Além disso, importa recordar que foram as próprias autoridades neerlandesas que propuseram à Comissão, no ofício de 3 de dezembro de 2009, uma nova definição da habitação social baseada num limite de rendimentos.

135

Isso é aliás confirmado por diversos documentos apresentados pela Comissão em anexo da tréplica, entre os quais dois relatórios de concertação, o primeiro, entre o ministro da Habitação neerlandês e a Tweede Kamer der Staten‑Generaal (Segunda Câmara do Parlamento, Países Baixos), datado de 31 de agosto de 2006, relativo às sociedades de habitação, e o segundo, entre o ministro da Administração Interna neerlandês e a Segunda Câmara do Parlamento, datado de 28 de outubro de 2010, relativos aos auxílios às sociedades de habitação, em que os ministros indicaram expressamente que o limite de rendimentos não tinha sido imposto pela Comissão, tendo sido proposto pelos Países Baixos.

136

O argumento das recorrentes segundo o qual, em aplicação do Acórdão de 22 de outubro de 2008, TV2/Danmark e o./Comissão (T‑309/04, T‑317/04, T‑329/04 e T‑336/04, EU:T:2008:457), os Estados‑Membros podem optar por uma definição qualitativa do SIEG e não podem ser obrigados a limitá‑lo em termos quantitativos, por meio de um limite de rendimentos, não é, pois, pertinente.

137

Por outro lado, importa salientar que a Comissão se limitou a considerar, na decisão controvertida, que esta nova definição do SIEG da habitação social cumpria as exigências da Decisão 2005/842. Não pode, no entanto, excluir‑se que a Comissão tivesse legalmente aprovado uma definição do SIEG proposta pelas autoridades neerlandesas baseada num critério distinto de uma limitação de rendimentos, se essa definição fosse suficientemente clara e estabelecesse uma conexão com as pessoas desfavorecidas.

_Enunciado:_ Reescreva a parte do texto sobre habitação social que começa com as palavras "Isso é aliás" e termina em "pelos Países Baixos.", trocando "relatórios de concertação" por "relatórios de consulta".

_Secção de dados:_

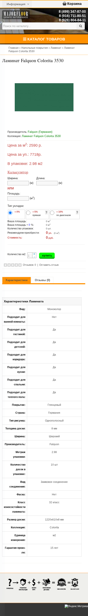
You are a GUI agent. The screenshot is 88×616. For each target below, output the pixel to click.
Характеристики (17, 280)
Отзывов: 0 (29, 264)
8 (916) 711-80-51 (72, 16)
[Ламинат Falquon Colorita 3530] (44, 97)
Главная (14, 47)
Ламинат (56, 47)
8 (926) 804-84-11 (72, 20)
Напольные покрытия (34, 47)
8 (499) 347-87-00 (72, 11)
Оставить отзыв (49, 264)
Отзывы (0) (42, 280)
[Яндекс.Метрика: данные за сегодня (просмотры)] (76, 606)
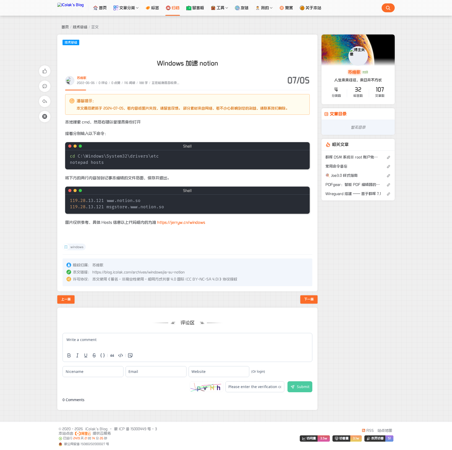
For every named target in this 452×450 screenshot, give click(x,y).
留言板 (198, 7)
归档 (175, 7)
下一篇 (309, 299)
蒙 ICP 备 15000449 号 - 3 (135, 429)
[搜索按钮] (388, 7)
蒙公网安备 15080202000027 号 (86, 444)
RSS (369, 430)
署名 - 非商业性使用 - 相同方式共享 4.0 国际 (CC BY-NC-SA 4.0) (165, 279)
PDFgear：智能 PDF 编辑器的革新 (353, 184)
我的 (265, 7)
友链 (244, 7)
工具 (220, 7)
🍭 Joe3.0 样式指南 (341, 175)
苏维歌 (81, 78)
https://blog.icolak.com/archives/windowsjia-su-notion (138, 272)
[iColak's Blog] (72, 8)
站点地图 (384, 430)
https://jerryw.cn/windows (181, 222)
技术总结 (80, 27)
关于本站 (313, 7)
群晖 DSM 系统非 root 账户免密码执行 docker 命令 (353, 157)
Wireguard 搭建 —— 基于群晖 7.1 (353, 194)
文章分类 (127, 7)
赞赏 (289, 7)
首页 (103, 7)
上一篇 (66, 299)
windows (76, 247)
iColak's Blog (96, 429)
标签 (155, 7)
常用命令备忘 (336, 166)
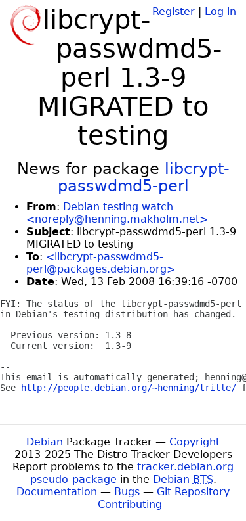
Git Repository (193, 492)
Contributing (130, 504)
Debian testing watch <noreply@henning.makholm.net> (117, 212)
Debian (44, 442)
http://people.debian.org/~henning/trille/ (128, 387)
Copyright (194, 442)
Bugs (127, 492)
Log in (220, 11)
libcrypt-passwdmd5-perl (144, 177)
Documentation (56, 492)
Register (173, 11)
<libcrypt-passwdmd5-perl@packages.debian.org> (100, 262)
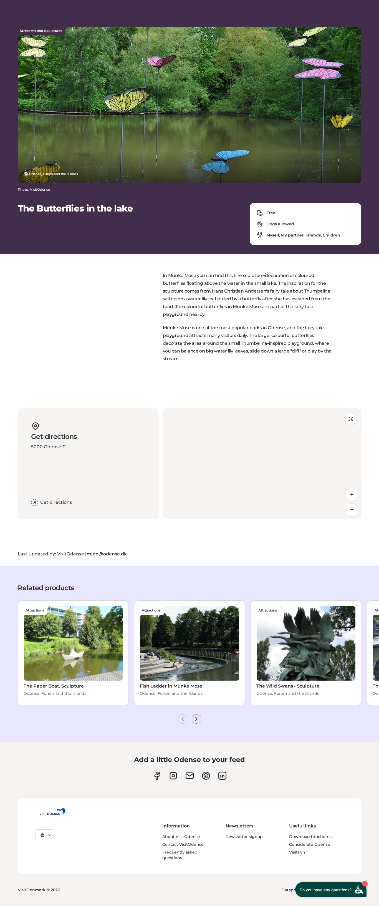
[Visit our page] (173, 776)
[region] (262, 463)
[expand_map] (351, 419)
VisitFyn (297, 852)
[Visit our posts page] (222, 776)
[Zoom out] (351, 510)
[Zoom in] (351, 494)
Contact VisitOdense (183, 844)
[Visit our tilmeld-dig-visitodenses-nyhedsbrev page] (189, 776)
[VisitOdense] (52, 811)
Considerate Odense (309, 844)
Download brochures (310, 836)
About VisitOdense (181, 836)
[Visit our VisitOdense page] (157, 776)
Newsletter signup (244, 836)
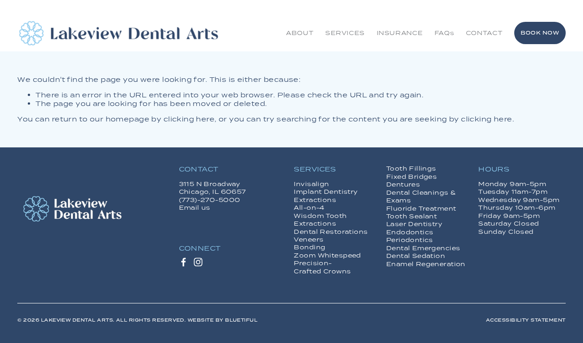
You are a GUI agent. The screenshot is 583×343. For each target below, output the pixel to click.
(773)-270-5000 (209, 200)
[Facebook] (183, 262)
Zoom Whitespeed (327, 255)
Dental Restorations (331, 232)
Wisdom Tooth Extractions (320, 219)
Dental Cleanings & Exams (421, 196)
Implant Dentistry (326, 192)
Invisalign (311, 184)
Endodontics (410, 232)
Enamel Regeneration (425, 264)
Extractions (315, 200)
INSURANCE (400, 33)
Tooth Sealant (411, 216)
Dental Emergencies (423, 248)
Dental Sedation (415, 256)
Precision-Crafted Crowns (322, 267)
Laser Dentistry (414, 224)
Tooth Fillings (411, 168)
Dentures (403, 184)
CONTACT (484, 33)
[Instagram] (198, 262)
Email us (194, 208)
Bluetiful (241, 320)
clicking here (189, 119)
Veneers (308, 239)
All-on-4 (309, 208)
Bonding (309, 247)
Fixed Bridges (411, 177)
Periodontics (409, 240)
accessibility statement (526, 320)
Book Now (540, 32)
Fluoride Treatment (421, 208)
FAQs (445, 33)
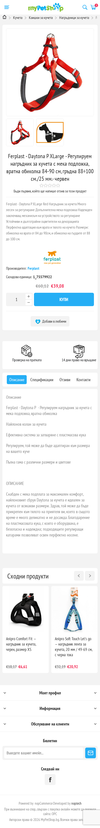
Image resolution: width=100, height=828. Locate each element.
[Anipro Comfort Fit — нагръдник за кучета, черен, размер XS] (25, 609)
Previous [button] (79, 576)
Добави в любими (54, 321)
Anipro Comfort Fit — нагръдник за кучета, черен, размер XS (21, 644)
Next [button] (90, 576)
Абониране (90, 753)
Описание (13, 397)
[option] (25, 629)
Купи (63, 299)
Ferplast (34, 268)
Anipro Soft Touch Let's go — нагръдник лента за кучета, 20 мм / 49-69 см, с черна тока (73, 646)
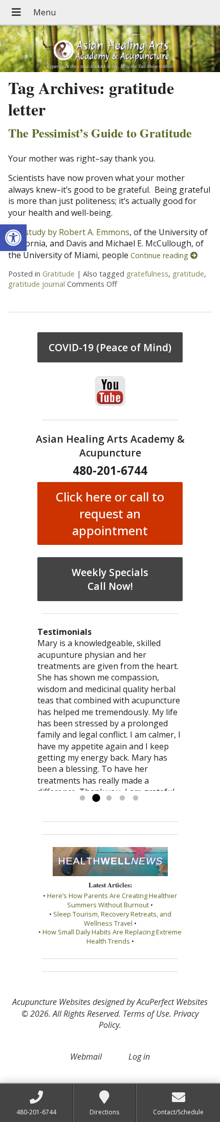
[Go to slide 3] (109, 798)
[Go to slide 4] (122, 798)
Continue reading (160, 255)
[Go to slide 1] (82, 798)
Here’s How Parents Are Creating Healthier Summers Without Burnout (112, 900)
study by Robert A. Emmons (77, 232)
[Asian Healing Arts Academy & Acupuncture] (110, 49)
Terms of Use (146, 1013)
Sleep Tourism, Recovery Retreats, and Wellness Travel (112, 918)
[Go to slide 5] (135, 798)
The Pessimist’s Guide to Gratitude (100, 133)
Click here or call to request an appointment (110, 513)
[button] (13, 237)
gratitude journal (36, 284)
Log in (139, 1056)
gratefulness (147, 274)
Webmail (86, 1056)
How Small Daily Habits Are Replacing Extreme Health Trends (112, 936)
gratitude (188, 274)
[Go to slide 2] (96, 798)
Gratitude (58, 274)
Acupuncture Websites (51, 1001)
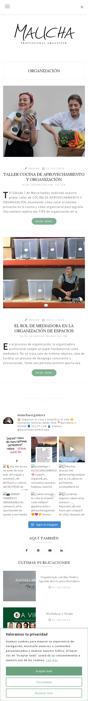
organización (42, 184)
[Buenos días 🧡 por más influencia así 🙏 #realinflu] (44, 449)
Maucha (34, 168)
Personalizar (44, 682)
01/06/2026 (61, 619)
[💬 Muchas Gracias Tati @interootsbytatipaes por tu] (72, 477)
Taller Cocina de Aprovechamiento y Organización (44, 177)
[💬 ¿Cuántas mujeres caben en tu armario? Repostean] (72, 505)
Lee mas (52, 660)
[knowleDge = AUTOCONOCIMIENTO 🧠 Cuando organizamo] (44, 477)
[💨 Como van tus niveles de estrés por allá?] (72, 449)
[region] (44, 664)
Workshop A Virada (59, 614)
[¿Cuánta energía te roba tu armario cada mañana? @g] (44, 505)
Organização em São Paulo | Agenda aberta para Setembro (59, 579)
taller (60, 184)
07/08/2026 (61, 587)
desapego (36, 336)
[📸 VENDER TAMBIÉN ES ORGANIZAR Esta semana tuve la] (16, 505)
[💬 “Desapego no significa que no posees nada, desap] (16, 449)
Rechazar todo (44, 693)
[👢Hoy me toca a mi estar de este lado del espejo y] (16, 477)
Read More (44, 221)
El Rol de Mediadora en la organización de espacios (44, 328)
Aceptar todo (44, 671)
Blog (26, 184)
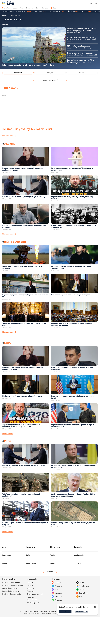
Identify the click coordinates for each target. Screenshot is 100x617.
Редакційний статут (10, 588)
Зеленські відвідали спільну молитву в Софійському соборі (24, 324)
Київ (28, 555)
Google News (84, 586)
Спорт (38, 8)
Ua (91, 3)
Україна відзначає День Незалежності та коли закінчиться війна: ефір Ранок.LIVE (21, 426)
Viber (57, 589)
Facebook (58, 596)
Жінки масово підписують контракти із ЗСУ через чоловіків (22, 267)
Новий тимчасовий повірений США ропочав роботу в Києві (73, 397)
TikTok (81, 582)
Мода (4, 563)
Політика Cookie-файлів (11, 594)
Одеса (52, 563)
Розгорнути (50, 572)
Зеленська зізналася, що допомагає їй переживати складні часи (72, 169)
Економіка (29, 8)
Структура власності (34, 594)
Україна (7, 8)
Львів (52, 555)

_Resposta:_
Isso é aliás confirmado por diversos documentos apresentados pela Comissão em anexo da tréplica, entre os quais dois relatórios de consulta, o primeiro, entre o ministro da Habitação neerlandês e a Tweede Kamer der Staten‑Generaal (Segunda Câmara do Parlamento, Países Baixos), datado de 31 de agosto de 2006, relativo às sociedades de habitação, e o segundo, entre o ministro da Administração Interna neerlandês e a Segunda Câmara do Parlamento, datado de 28 de outubro de 2010, relativos aos auxílios às sociedades de habitação, em que os ministros indicaram expressamente que o limite de rendimentos não tinha sido imposto pela Comissão, tendo sido proposto pelos Países Baixos.